Pour relever ces défis multiples, la Cour des comptes reste dubitative sur la réforme annoncée de MaPrimeRénov' (enveloppe rehaussée à 5 milliards d’euros et objectif d'atteindre 200.000 rénovations d'ampleur dès 2024). Elle préconise de mobiliser davantage le secteur bancaire pour financer le reste à charge des ménages et d’accélérer les efforts pour structurer la filière du BTP.
Une aide à l’adaptation au vieillissement qui n’épuise pas le sujet
La nouvelle subvention, intitulée MaPrimeAdapt', n’en est aujourd’hui qu’au stade de travaux préparatoires, et le périmètre comme le financement ne sont pas encore arrêtés, bien que la date du 1er janvier 2024 semble actée. Echafaudé sur le modèle budgétaire de MaPrimeRénov', le dispositif regrouperait les trois aides nationales existantes en une seule : le programme "Habiter Facile" de l’Anah, le soutien financier "bien vieillir chez soi" de la caisse nationale d’assurance vieillesse (Cnav) et le crédit d’impôt pour l’adaptation des résidences principales des personnes âgées. Une enveloppe a été estimée à 410 millions d’euros par an sur 10 ans pour une cible de 680.000 logements à rénover en faveur des ménages modestes.

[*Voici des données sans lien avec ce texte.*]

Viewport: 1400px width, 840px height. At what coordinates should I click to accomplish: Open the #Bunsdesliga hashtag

Des objectifs insuffisants qui "ne couvriront pas le besoin estimé des deux millions de ménages identifiés comme prioritaires", note le rapport, sachant que le parc adapté aux enjeux de l’autonomie est actuellement de l’ordre de 6% à 7%. Et ce besoin d’adaptation "n’est pas anecdoticque" au regard des chutes des personnes âgées pesant pour 3,1 milliards d'euros dans le budget de la santé. Un autre grief concerne le volet accompagnement. "Seule une assistance à maitrise d’ouvrage sur la dimension technique des travaux serait prévue alors qu’un diagnostic sur les caractéristiques des logements et la situation des personnes est essentielle avant d’engager ce type de travaux", insiste le rapport. Ce point rappelle que la nouvelle subvention n’épuise pas la problématique d’accompagnement du vieillissement, "dont les enjeux sont majeurs et plus vastes, allant des parcours résidentiels à l’urbanisme adapté en passant par les mobilités".

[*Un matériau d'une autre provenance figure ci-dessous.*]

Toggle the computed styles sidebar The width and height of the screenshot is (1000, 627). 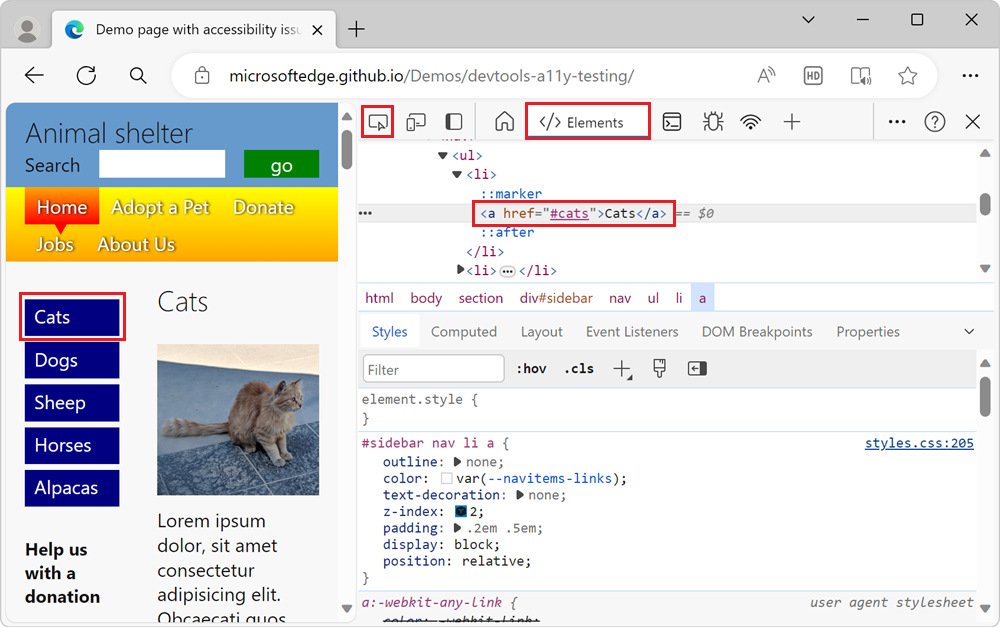(696, 368)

Aide à la pierre versus aide à la personne
"L’opportunité des travaux d’adaptation au vieillissement reste largement liée aux occupants, là où la mutation vers un parc de logements thermiquement performant s’inscrit dans la durée, quel qu’en soit l’occupant", décrypte le rapport. La pertinence de la catégorisation des aides au logement y est donc questionnée. Le choix d’une aide à la personne plutôt que d’une aide à la pierre en matière de rénovation énergétique "prive le dispositif d’une approche plus précise par logement, comme c’était le cas dans le cadre du programme 'Habiter Mieux' de l’Anah", remarque la Cour. À l’inverse, pour MaPrimeAdapt', la subvention prendra cette fois le statut d’une aide à la pierre. Une qualification là aussi surprenante : "l’adaptation des logements au vieillissement relève plutôt de l’aide à la personne", qu’il s’agisse de la prise en compte de la situation sociale ou de l’état de dépendance de celles-ci, estime la Cour. Une aide à la personne aurait en outre eu le mérite "d’encourager et de soutenir les parcours résidentiels adaptés aux évolutions de la vie".